In these debates tax advisers have resolutely tried to defend the transactional approach to the arm’s length principle, but this is now clearly a losing battle. At the most recent OECD public consultations on 22-23 November, Grace Perez Navarro (the OECD deputy head of tax) joked that these arguments reminded her of the John Lennon song ‘Give arm’s length a chance’ (the video can be viewed here ­– the remarks were made on day one at 4:28pm). Her comment was: ‘But we can’t go there… you can see that the three proposals the Inclusive Framework approved have all rejected the arm’s length principle. We are looking at a new type of approach that is looking at the whole entity and applying a more formulaic approach’.

The last ditch in this defence is the insistence that formulaic methods could not be introduced without changes to tax treaty rules. This would mean all countries agreeing to revise their treaties, which would make this change impossible. However, the key treaty provisions can reasonably be interpreted to allow adjustment of accounts by any method which ensures that a multinational’s subsidiary declares similar levels of profits to comparable independent firms. Indeed, there is very good evidence that the current rules totally fail to achieve this result. A recent study by a US economist using actual HMRC tax return data showed that over a 14-year period local subsidiaries of foreign multinationals paid on average half the level of tax of comparable independent UK firms.

At the international level this could be done by rewriting the Guidelines. Since they are not legally binding, individual states are free to adopt their own interpretation of the treaty provisions. Such moves may be the best way to persuade reluctant countries to accept reforms, otherwise the international negotiations will move at the pace of the slowest.

Indeed, such unilateral moves have already taken place. The UK itself introduced its Diverted Profits Tax (DPT) in 2015, while the first phase of the BEPS project negotiations was still under way. A prominent target of the DPT has been Glencore, which was hit with a demand from HMRC for $680m. This is being challenged legally, and some consider the DPT to be contrary to tax treaties. The Tory government has also announced that it will follow other countries such as France, and introduce a digital services tax (DST). The US administration has denounced the French tax as discriminatory, and opened an investigation under s. 301 of its Trade Act, which could lead to retaliatory tariffs.

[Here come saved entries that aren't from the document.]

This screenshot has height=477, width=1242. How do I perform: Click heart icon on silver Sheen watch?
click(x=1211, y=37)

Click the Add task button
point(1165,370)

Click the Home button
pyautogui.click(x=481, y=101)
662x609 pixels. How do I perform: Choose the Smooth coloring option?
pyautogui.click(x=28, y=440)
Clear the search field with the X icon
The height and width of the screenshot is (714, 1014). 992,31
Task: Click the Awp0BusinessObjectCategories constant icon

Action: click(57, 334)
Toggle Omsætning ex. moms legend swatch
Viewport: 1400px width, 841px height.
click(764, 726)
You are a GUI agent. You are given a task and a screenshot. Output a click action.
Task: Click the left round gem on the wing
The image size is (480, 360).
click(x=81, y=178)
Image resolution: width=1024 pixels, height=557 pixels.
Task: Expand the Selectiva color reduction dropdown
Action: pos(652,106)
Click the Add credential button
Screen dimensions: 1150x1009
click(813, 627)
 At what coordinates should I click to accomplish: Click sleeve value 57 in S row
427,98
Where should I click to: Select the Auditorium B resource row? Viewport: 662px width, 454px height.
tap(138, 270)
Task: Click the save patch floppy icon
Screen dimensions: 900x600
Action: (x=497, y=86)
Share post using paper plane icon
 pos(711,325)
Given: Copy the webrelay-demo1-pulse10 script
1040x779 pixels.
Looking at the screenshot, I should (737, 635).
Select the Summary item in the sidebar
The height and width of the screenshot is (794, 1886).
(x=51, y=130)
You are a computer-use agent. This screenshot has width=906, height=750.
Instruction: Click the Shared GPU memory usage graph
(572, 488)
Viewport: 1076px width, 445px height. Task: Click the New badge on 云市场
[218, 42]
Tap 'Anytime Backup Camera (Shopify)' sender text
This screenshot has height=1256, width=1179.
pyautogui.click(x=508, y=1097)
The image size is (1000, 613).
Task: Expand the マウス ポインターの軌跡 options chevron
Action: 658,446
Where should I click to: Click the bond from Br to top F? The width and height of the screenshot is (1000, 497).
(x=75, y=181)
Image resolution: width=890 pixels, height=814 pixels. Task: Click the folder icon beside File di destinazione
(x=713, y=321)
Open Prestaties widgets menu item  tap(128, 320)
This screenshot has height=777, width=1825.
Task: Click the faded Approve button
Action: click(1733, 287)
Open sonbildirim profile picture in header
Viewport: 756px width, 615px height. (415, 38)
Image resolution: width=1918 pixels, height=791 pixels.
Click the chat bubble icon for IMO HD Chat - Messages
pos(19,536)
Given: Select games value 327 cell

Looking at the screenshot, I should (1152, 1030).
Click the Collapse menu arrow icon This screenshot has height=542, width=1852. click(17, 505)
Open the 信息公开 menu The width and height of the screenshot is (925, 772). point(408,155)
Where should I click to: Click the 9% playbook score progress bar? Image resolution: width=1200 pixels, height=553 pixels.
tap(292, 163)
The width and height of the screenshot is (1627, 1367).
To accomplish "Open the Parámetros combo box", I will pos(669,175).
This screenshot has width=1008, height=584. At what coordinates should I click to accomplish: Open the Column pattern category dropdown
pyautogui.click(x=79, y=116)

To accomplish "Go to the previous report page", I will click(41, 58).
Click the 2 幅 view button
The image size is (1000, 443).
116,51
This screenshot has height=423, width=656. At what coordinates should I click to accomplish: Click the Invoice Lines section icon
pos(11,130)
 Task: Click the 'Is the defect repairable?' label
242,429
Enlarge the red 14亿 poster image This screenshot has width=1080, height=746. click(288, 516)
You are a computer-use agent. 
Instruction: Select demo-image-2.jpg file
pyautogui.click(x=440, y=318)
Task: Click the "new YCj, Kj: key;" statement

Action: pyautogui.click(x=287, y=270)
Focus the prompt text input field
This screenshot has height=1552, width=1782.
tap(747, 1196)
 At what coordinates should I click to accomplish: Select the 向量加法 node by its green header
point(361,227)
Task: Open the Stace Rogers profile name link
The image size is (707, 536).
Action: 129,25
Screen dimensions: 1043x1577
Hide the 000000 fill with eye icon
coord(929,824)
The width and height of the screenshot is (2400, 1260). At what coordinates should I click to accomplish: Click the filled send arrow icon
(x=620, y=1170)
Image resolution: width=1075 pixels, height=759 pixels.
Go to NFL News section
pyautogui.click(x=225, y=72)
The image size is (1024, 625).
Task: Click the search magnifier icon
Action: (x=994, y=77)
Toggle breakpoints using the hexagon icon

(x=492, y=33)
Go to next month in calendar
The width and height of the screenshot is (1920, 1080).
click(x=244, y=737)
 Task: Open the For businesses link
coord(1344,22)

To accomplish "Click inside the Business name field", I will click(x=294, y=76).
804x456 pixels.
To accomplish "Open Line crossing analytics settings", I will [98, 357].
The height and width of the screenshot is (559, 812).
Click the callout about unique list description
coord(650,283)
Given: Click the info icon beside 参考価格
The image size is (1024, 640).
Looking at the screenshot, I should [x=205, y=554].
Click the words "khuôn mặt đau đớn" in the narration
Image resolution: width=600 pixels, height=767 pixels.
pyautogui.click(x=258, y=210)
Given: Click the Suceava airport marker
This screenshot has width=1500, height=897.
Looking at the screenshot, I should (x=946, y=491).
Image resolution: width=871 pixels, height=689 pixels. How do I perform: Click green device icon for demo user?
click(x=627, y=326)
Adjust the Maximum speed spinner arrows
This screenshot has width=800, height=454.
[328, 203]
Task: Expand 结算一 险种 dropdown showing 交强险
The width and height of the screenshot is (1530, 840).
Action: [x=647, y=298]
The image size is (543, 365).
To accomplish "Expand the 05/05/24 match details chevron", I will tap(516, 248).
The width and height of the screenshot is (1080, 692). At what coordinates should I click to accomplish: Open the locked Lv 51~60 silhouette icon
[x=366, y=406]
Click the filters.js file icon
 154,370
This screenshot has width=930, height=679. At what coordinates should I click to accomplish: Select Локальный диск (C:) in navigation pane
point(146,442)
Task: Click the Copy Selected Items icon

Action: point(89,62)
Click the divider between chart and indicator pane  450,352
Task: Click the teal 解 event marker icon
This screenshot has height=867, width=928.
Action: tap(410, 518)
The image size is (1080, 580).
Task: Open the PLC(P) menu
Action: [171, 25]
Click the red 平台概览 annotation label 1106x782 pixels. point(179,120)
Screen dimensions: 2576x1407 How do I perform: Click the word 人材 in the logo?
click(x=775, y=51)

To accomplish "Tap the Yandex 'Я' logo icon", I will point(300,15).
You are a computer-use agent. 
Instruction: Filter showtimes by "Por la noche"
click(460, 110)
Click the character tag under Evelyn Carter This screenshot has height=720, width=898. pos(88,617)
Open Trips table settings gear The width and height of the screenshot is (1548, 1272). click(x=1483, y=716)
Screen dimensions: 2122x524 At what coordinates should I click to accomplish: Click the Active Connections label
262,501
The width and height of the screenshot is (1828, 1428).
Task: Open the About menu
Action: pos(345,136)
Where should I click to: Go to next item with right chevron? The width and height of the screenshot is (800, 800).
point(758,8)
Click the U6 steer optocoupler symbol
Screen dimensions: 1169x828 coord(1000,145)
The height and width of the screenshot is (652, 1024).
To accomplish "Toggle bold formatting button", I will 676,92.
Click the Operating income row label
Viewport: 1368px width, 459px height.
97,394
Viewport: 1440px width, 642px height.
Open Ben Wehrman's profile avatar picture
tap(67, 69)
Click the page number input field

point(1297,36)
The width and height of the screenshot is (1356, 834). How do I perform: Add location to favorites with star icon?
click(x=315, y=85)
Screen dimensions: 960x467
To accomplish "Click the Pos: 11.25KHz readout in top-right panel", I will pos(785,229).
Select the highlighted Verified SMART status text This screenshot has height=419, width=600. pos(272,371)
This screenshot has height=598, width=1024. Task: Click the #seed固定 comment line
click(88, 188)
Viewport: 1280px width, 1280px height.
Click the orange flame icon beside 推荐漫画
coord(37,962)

Both the DPT and the DSTs are very blunt weapons, arbitrary and unprincipled. The DST would be a gross tax easily passed on to consumers, and targeted only at digital advertising and platforms. These are unhelpful unilateral measures, which do not lead the way to a better international solution.

In contrast, adoption by a country such as the UK of a policy of moving towards unitary taxation with formula apportionment could accelerate the growing momentum for a more effective and comprehensive international solution. Indeed, earlier this year the Indian government put forward proposals to adopt fractional apportionment unilaterally, explaining how it could be compatible with its tax treaties. Even if not all countries follow, governments bold enough to lead the way could create a new consensus for reform of the rules to make them fit for the 21st century.

There is also considerable evidence that this approach would increase global tax revenues: a recent research paper for the IMF estimates this would be between 3% and 14%. Based on the data in this paper, and in another recent study, our paper estimated increased revenue for the UK of between £6 billion and £14 billion, before adjusting for behavioural response, and at current rates of tax. Hence, the estimate in the Labour Party’s Grey Book of £6.3 billion is conservative.

More important, in my view, would be the enormous benefits from placing taxation of multinationals on a new footing that would provide both fairness and certainty.

This is a bold, visionary plan for taxing multinationals from the Labour Party – but it is also workable and necessary.